Max Wilms

Uit Wikipedia, de vrije encyclopedie
Max Wilms

Karl Maximillian Wilhelm Wilms (Geilenkirchen, 5 november 1867 - Heidelberg, 14 mei 1918) was een Duits patholoog en chirurg.

Loopbaan[bewerken | brontekst bewerken]

Wilms promoveerde in 1890 in de geneeskunde aan de Universiteit van Bonn op een proefschrift over de operatieve verwijdering van de slokdarm en deed daarna in Gießen pathologisch onderzoek naar menggezwellen. Zijn publicatie hierover, waarin hij stelde dat deze tumoren gevormd werden door meerdere soorten embryonale cellen, trok veel aandacht. In 1899 publiceerde hij over „Ileus aus chirurgischer Sicht“. Vanaf 1899 deed hij onderzoek in Leipzig, waar hij 1904 bijzonder hoogleraar werd. In 1907 werd hij gewoon hoogleraar in Bazel. Vanaf 1910 bezette hij de leerstoel chirurgie van de Universiteit van Heidelberg. In 1918 stierf hij aan difterie, opgelopen bij de behandeling van een Franse krijgsgevangene.

Werk[bewerken | brontekst bewerken]

Centraal in het klinisch wetenschappelijke werk van Wilms staan enerzijds de röntgendiagnostiek en de therapeutische bestraling van gezwellen en anderzijds de behandeling van tuberculose, waarvoor hij technieken toepaste om de long gedeeltelijk te laten samenvallen, om daarmee de holten, cavernes die bij tuberculose ontstaan, te doen verdwijnen. Samen met Ludwig Wullstein stelde hij het Lehrbuch der Chirurgie samen, waarvan zeven oplagen verschenen en dat in zes talen vertaald werd.

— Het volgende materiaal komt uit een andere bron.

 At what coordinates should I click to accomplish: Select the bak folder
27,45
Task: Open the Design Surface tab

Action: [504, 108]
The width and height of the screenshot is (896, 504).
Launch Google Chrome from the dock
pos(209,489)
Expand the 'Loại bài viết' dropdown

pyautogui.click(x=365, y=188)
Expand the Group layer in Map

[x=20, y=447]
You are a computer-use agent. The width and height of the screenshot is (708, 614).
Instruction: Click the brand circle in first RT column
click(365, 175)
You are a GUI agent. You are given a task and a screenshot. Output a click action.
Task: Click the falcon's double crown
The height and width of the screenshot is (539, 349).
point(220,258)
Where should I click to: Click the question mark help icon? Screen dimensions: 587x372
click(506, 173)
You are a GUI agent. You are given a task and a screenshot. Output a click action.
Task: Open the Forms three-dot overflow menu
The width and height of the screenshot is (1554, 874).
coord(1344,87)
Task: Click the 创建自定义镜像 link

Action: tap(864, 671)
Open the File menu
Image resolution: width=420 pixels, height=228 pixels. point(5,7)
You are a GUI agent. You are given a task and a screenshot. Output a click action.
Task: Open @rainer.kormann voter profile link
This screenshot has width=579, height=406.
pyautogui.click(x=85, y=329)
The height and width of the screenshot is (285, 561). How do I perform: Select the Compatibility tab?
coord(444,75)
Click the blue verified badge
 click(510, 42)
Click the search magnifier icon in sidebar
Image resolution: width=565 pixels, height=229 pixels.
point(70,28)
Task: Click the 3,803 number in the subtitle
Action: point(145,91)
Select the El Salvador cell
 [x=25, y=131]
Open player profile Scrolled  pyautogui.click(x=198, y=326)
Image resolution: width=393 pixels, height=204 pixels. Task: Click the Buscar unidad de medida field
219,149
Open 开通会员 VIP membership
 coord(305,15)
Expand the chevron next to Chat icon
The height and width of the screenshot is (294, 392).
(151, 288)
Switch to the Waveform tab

Belangrijke publicaties[bewerken | brontekst bewerken]

  • Die Mischgeschwülste (de menggezwellen, Leipzig, 1899)
  • Lehrbuch der Chirurgie. met Ludwig Wullstein, (Jena, 1908-1909)

Naam[bewerken | brontekst bewerken]

De Wilmstumor of het nefroblastoom is een kwaadaardige niertumor die gezien wordt bij kinderen van jonger dan tien jaar. De tumor is opgebouwd uit meerdere soorten embryonale cellen (vandaar menggezwel/tumor).